Anggota BPN Prabowo-Sandi, Ferdinand Hutahaean. (Foto: telusur.co.id/Fahri)

telusur.co.id- Badan Pemenangan Nasional (BPN) Prabowo-Sandi meminta agar Komisi Pemilihan Umum (KPU) tidak berkilah terkait adanya warga negara asing (WNA) berkebangsaan Cina yang memiliki kartu tanda penduduk elektronik (e-KTP) di Cianjur.

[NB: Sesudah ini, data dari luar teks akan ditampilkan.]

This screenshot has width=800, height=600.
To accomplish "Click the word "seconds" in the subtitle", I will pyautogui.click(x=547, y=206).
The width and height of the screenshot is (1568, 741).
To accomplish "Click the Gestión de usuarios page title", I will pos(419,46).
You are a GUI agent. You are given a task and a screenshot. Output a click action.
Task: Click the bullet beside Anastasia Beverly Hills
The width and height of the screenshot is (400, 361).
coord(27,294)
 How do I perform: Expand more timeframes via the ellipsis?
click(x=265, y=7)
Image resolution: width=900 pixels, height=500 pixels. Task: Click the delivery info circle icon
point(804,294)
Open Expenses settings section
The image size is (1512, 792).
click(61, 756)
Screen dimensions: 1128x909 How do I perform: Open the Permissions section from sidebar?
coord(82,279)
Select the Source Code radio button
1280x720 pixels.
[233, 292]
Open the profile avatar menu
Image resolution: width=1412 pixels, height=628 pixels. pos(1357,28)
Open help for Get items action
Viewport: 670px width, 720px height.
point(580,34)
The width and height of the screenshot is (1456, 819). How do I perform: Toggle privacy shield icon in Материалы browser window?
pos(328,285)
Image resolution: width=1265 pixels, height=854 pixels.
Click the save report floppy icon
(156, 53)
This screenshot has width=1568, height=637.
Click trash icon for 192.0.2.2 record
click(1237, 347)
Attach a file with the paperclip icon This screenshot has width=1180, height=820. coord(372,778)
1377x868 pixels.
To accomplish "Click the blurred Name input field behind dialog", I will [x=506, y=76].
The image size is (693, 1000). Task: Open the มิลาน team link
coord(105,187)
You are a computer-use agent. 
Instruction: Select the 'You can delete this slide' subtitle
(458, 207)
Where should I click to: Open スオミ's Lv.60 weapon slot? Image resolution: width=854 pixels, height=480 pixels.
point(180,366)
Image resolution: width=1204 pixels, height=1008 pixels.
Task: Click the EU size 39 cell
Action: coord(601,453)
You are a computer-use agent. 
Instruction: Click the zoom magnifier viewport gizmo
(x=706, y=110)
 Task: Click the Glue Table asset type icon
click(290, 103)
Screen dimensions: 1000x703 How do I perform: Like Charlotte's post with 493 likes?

BPN menegaskan, intinya KPU sudah mengaku jika adanya kesalahan saat input data Nomor Induk Kependudukan (NIK) milik Tenaga Kerja Asing (TKA) asal Cina yang terdata di Daftar Pemilih Tetap (DPT).

“Isu KTP itu jangan di bawakan soal editan atau bukan. Yang pasti bahwa KPU sudah mengakui ada salah input data. Artinya peristiwa itu benar ada terjadi,” kata Juru Bicara BPN Prabowo-Sandi, Ferdinand Hutahean, kepada telusur.co.id, Rabu (27/2/19).

BACA JUGA :  KPU Disemprot Politisi Demokrat Soal Kasus Andi Arief

“Masalah foto KTP yang muncul itu editan atau bukan, itu buka pokok masalah,” tambah Ferdinand.

Dikatakan Ferdinand, pokok masalah dari ini semua ialah kecurigaan masyarakat dengan serbuan TKA Cina yang kemudian masuk jadi pemilih dalam DPT.

“Ini pokok masalahnya. jangan digeser jadi soal editan atau bukan. Saya pikir ini masalah besar, kecurigaan masyarakat dalam isu ini sangat besar. Jadi, jangan dibuang isunya ke soal editan atau bukan,” tandasnya.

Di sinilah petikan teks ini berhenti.